It is called "exercise addiction."
Hilary Waller is in a good place now. She's a new mother, but the past decade has been a struggle.
"Physically I experienced extreme fatigue, exhaustion, light-headedness. I was aggravated, extremely moody," Hilary of Newtown, Pennsylvania said.
Hilary says she danced ballet for years, but when she realized she didn't have the typical ballerina body. She starting skipping meals and when she moved away from home, she coupled that with working out several times a day.
Kelly Pedrotty-Stump of the Renfrew Center says recently she seeing more women like Hilary with what she calls dysfunctional exercise habits.
"It's exercise that endangers your mind and body. It's typically when exercise takes precedence over your life experiences," Pedrotty-Stump said.
It's a problem, not just seen in women, but also now more often in men.
Sports psychologist Dr. Joel Fish says the media plays a role by glamorizing "ripped" and "shredded" bodies.
"The more images we see of what seems to be healthy, fit, attractive, I think more people are perhaps going to take too far and cross the line," Dr. Fish said.
Another reason he says is because fewer men are turning to performance enhancement pills, which is good, but because of that, some may be overcompensating at the gym.

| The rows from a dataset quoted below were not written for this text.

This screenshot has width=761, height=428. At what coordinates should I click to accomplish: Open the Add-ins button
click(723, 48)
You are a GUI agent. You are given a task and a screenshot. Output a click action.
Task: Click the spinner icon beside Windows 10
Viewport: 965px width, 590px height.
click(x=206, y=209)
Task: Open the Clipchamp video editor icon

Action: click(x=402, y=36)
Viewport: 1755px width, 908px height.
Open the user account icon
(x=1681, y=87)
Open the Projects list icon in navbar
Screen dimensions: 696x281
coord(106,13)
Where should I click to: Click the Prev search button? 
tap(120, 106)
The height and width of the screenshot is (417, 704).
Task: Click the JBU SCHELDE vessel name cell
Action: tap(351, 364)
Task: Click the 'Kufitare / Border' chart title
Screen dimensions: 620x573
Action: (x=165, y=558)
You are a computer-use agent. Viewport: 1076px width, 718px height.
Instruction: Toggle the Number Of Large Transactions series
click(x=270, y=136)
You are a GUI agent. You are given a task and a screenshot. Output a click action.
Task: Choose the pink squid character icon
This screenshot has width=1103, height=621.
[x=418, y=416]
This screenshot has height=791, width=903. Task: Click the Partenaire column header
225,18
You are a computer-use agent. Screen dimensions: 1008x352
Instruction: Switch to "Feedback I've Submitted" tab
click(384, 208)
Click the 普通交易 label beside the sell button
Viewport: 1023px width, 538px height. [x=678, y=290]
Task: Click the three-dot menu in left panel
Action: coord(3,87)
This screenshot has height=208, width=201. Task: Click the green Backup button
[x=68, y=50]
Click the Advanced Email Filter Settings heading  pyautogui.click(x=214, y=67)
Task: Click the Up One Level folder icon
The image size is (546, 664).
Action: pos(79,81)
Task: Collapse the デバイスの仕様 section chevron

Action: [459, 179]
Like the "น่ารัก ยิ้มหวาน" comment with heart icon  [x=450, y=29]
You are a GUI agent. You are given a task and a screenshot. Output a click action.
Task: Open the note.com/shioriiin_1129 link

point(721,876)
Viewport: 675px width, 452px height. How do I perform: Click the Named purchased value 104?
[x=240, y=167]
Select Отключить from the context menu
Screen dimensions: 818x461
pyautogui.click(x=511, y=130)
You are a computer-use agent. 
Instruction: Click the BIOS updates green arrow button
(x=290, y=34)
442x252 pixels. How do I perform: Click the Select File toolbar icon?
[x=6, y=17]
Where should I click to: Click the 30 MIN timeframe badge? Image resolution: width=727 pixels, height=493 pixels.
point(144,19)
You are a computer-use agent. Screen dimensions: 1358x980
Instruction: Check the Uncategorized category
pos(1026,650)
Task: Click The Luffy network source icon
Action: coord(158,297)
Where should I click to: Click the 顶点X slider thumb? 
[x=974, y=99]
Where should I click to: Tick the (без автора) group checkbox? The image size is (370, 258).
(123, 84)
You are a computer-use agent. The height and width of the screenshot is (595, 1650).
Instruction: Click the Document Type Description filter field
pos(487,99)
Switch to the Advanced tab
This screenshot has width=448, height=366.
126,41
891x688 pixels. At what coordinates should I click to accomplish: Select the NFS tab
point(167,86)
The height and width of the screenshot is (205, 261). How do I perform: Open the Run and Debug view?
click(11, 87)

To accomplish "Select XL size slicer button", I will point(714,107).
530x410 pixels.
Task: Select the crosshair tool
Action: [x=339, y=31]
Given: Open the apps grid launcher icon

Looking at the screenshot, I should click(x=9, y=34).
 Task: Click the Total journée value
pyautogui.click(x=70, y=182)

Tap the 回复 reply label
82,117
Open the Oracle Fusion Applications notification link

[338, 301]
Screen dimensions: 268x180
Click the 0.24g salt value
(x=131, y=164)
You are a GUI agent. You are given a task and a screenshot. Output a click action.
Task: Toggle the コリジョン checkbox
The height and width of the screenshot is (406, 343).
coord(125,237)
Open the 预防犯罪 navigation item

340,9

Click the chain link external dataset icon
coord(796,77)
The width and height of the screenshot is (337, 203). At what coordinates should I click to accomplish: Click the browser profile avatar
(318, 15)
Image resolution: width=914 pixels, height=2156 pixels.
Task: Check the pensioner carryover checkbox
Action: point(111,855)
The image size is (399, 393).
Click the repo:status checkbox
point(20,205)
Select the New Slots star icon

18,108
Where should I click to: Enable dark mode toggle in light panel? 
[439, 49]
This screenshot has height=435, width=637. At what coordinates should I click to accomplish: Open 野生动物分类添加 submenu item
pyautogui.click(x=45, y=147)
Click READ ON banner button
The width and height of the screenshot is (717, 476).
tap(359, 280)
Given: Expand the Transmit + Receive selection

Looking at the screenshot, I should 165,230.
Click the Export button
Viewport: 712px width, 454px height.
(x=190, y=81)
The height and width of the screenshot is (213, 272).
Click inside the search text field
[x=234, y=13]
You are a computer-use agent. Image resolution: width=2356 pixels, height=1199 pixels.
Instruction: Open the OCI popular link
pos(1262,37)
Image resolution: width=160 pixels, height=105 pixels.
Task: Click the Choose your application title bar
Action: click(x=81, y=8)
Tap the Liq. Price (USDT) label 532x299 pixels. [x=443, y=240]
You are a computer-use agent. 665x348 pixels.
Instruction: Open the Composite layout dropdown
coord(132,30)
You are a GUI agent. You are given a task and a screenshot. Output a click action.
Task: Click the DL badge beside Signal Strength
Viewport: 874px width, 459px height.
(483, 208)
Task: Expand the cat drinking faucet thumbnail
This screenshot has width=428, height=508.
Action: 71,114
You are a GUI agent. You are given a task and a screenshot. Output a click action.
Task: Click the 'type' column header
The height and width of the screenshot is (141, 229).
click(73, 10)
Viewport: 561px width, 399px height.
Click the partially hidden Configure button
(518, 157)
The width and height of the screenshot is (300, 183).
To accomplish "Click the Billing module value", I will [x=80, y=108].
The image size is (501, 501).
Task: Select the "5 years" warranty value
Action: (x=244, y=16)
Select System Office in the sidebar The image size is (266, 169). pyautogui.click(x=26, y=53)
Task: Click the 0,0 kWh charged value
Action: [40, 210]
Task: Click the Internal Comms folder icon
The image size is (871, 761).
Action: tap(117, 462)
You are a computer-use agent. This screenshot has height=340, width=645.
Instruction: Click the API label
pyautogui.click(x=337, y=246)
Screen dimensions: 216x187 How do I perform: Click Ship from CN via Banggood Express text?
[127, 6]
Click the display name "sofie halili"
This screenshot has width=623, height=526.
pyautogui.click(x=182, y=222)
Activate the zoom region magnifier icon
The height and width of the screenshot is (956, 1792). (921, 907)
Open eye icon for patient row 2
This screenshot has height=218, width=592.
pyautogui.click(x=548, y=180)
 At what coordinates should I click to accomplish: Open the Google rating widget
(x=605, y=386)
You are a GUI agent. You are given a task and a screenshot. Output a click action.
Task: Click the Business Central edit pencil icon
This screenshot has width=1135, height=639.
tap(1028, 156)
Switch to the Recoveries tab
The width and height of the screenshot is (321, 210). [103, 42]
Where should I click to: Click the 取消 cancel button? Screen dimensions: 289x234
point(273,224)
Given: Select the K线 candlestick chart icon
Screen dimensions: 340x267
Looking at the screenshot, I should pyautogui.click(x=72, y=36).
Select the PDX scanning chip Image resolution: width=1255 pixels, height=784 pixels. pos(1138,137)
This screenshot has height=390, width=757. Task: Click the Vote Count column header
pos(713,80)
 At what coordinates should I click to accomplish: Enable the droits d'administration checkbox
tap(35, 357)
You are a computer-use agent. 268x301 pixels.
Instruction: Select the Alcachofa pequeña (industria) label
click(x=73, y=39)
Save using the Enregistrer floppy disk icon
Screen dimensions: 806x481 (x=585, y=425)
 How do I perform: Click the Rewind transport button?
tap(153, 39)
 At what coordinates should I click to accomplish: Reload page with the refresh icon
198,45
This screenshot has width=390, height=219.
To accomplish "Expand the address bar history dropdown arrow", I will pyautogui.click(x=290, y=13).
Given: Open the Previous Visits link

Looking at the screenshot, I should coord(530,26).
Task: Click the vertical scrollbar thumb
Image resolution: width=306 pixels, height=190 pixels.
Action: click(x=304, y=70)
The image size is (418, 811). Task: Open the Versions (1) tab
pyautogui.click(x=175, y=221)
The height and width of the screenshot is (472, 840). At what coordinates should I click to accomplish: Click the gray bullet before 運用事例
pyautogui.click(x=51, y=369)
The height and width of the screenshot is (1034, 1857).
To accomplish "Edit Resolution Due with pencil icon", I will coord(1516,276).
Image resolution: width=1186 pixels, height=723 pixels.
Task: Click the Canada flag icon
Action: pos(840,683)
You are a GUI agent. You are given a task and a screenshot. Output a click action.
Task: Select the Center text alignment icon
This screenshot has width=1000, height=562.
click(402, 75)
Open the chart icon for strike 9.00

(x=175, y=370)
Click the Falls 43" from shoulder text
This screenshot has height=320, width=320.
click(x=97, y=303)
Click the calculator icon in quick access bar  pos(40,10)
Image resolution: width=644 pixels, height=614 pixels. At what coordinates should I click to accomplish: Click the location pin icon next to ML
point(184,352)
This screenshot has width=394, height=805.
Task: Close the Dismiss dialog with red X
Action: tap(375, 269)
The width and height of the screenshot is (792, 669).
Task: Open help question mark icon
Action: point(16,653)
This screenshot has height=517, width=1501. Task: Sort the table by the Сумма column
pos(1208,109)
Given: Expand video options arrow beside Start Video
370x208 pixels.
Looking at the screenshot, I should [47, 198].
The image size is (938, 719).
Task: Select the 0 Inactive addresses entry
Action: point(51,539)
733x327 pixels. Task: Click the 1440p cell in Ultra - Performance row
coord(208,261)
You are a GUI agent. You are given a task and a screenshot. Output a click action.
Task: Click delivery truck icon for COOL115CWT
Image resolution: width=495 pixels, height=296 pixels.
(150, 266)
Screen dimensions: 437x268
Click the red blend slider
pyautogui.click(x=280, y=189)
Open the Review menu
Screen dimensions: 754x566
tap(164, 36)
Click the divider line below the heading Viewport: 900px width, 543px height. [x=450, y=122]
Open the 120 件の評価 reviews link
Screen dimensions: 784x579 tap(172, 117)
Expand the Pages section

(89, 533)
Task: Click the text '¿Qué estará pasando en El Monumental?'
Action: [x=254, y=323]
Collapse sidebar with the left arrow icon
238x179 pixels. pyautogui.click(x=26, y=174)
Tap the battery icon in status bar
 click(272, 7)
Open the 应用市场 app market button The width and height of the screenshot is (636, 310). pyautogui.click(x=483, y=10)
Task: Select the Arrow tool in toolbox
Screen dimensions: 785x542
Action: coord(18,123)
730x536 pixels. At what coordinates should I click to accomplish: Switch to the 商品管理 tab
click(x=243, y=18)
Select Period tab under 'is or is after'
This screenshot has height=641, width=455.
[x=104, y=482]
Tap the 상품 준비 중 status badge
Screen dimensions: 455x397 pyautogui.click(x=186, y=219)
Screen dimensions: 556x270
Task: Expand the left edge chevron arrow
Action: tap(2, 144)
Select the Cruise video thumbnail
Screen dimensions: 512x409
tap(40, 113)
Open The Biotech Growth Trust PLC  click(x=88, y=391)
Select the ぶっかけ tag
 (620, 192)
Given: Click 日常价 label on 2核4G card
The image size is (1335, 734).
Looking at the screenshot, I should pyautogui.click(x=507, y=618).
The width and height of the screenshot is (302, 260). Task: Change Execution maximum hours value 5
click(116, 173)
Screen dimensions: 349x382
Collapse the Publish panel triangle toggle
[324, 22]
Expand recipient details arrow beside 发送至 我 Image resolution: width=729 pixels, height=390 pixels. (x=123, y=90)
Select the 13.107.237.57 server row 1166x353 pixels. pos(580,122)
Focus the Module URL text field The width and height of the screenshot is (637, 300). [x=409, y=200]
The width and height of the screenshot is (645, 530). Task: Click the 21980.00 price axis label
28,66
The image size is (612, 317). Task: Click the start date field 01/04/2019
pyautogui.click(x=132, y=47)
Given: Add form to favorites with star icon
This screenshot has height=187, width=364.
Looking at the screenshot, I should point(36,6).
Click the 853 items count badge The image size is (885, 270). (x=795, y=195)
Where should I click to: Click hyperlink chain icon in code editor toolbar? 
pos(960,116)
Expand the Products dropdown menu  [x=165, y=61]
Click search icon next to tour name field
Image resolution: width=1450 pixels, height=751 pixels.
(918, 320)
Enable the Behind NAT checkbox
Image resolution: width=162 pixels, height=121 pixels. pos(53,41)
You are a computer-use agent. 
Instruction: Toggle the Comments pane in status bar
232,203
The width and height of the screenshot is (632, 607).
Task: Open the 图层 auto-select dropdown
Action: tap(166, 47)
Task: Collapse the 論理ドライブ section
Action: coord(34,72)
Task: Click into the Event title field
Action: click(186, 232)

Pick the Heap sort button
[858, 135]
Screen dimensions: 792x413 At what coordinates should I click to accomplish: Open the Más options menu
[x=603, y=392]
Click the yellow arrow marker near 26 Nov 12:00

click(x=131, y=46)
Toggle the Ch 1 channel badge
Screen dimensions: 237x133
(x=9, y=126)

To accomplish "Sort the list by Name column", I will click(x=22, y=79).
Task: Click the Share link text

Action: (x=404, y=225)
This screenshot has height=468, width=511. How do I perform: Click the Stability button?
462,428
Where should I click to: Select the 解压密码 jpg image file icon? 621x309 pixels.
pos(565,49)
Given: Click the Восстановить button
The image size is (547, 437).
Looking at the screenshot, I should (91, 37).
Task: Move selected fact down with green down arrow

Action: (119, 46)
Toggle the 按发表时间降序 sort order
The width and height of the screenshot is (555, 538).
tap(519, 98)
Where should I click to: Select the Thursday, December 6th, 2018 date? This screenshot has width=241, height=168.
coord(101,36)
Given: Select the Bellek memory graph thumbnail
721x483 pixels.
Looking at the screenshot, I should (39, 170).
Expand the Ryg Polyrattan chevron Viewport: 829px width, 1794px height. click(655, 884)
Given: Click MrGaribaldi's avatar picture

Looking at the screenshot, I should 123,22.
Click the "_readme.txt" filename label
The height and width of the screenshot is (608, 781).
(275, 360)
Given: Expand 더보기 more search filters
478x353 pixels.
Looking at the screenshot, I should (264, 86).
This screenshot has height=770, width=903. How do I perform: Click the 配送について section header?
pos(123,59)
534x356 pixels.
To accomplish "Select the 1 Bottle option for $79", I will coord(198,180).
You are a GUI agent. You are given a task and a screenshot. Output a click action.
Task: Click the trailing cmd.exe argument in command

"More isn't always better," Dr. Fish sadi.
In fact, 'more' can lead to physical injuries and other issues affecting someone's work and social life.
Pedrotty-Stump says it's not so much about how much time someone is exercising, but their mindset.
"When you're spending most of your day thinking about exercising or spending most of your day exercising, you start to miss social events," Pedrotty-Stump said.
Hilary says her social life tanked. Her friends couldn't relate to her.
Still Dr. Fish says for many people the obsession is easy to hide. After all, exercise is healthy.
But as it did in Hilary's case, it can spiral into a dangerous eating disorder.
Hilary's friend pushed her to get help at Renfrew.
"I was furious with her at the moment and yet I am alive because she was brave enough to put our friendship in jeopardy in order to help me," Hilary said.
Other signs of exercise addiction include working out despite illness or injury. Also, having a very strict workout regimen can be a sign, especially if someone is missing life events to fit it all in.
To help a friend who you think may have a problem, experts say you should not point out their appearance, but rather tell them you are worried about their behavior and help them find professional help.